* _Text section_:
start

From 6 different novels and 3 different dictionaries 4 novels and, 1 dictionary are to be selected and arranged in a row on the shelf so that the dictionary is always in the middle. Then the no, of such arrangements is (a) Less then 500 (b) At least 500 but less then 750 (c) At least 750 but less then 1000 (d) At least 1000

Short Answer

Expert verified
The number of such arrangements is at least 1000.

Step by step solution

01

Selecting the items

We need to select 4 novels out of 6 and 1 dictionary out of 3. There are 6C4 ways to select 4 novels and 3C1 ways to select 1 dictionary. The total number of possible selections is the product of these values: \( ^6C_4 \times ^3C_1 = \frac{6!}{4!2!}\times \frac{3!}{1!2!} \)
02

Calculating the number of selections

Now, let's calculate the values of the factorials: \( ^6C_4 \times ^3C_1 = \frac{6 \times 5 \times 4!}{4!\times 2 \times 1} \times \frac{3 \times 2!}{1!\times 2!} \) We can cancel out the common terms: \( ^6C_4 \times ^3C_1 = \frac{6 \times 5}{2} \times 3 = 3 \times 5 \times 3 = 45 \) So there are 45 possible selections of 4 novels and 1 dictionary.

end

* _Stored data_:
start

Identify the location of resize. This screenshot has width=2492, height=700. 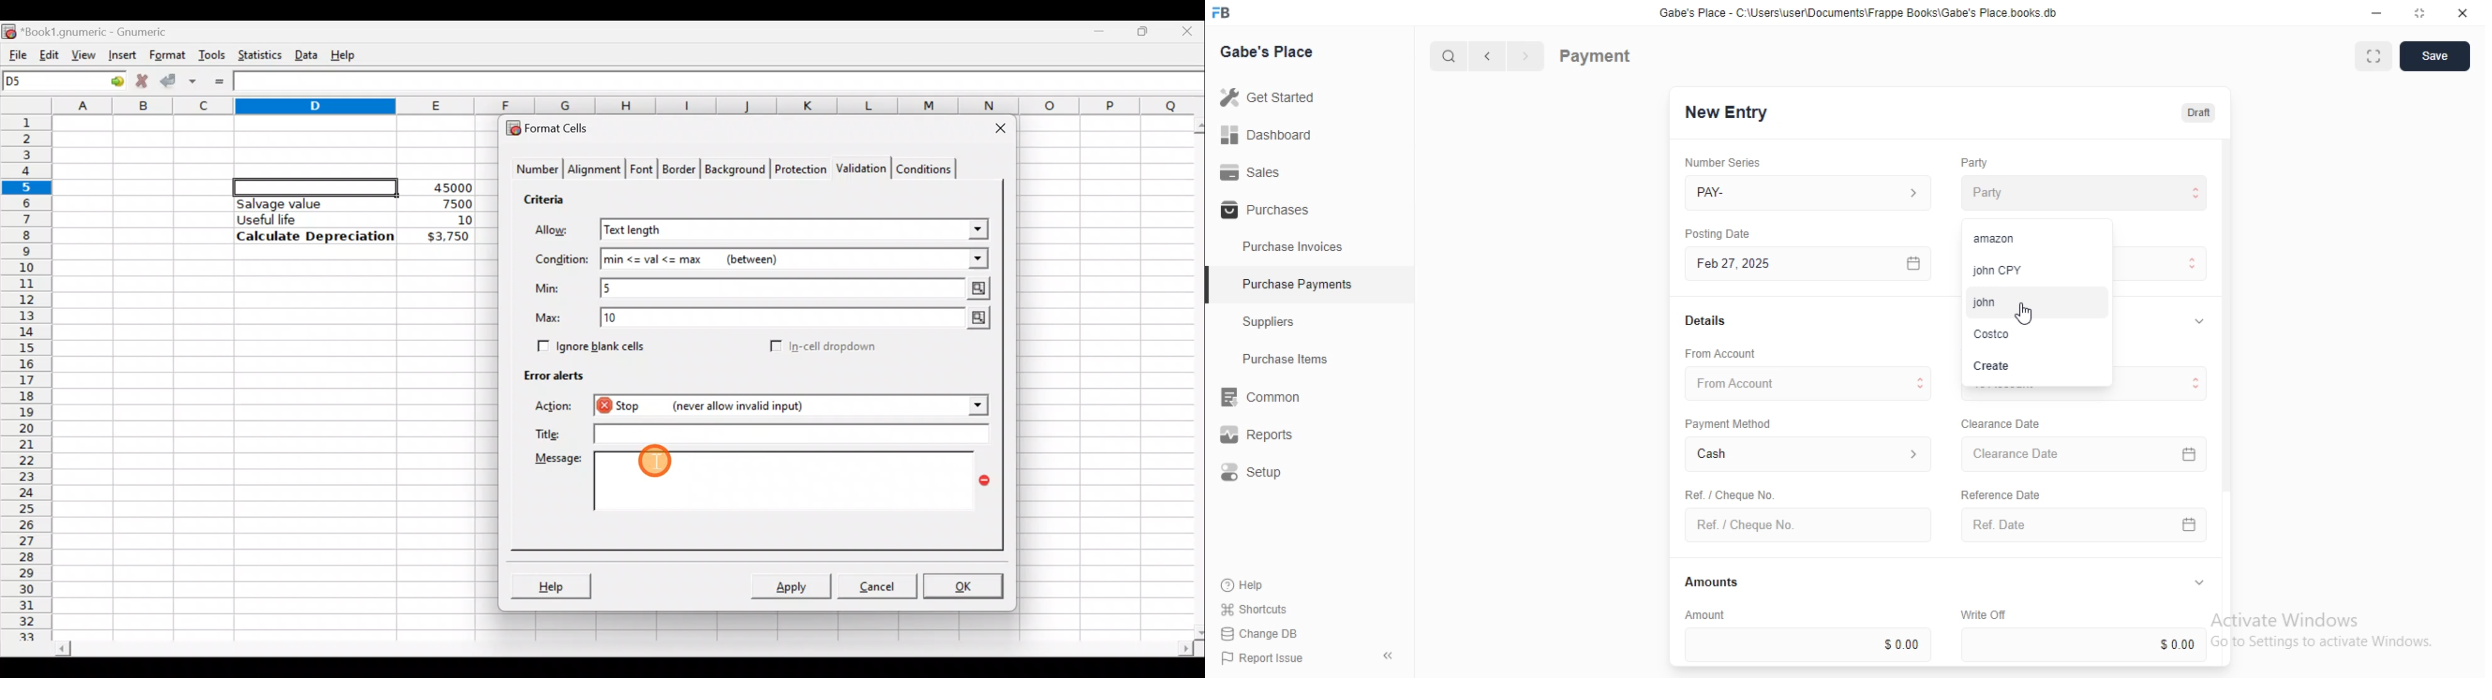
(2418, 13).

end

* _Exercise tasks_:
• a. In the solution to the novel-and-dictionary shelf problem, how many possible selections of 4 novels and 1 dictionary does it find?
• b. Proceed with the solution to the novel-and-dictionary shelf problem, starting right after its last sentence.
The material comes from a different source than the text on arranging novels and dictionaries.

* _Solved tasks_:
• a. 45

• b.
03

Arranging the selected items

As the dictionary should always be in the middle, there is only 1 possible position for the dictionary. The 4 selected novels can be arranged in 4! different ways. Therefore, the total number of arrangements is: Total arrangements = Number of selections × Possible arrangements of novels Total arrangements = 45 × 4!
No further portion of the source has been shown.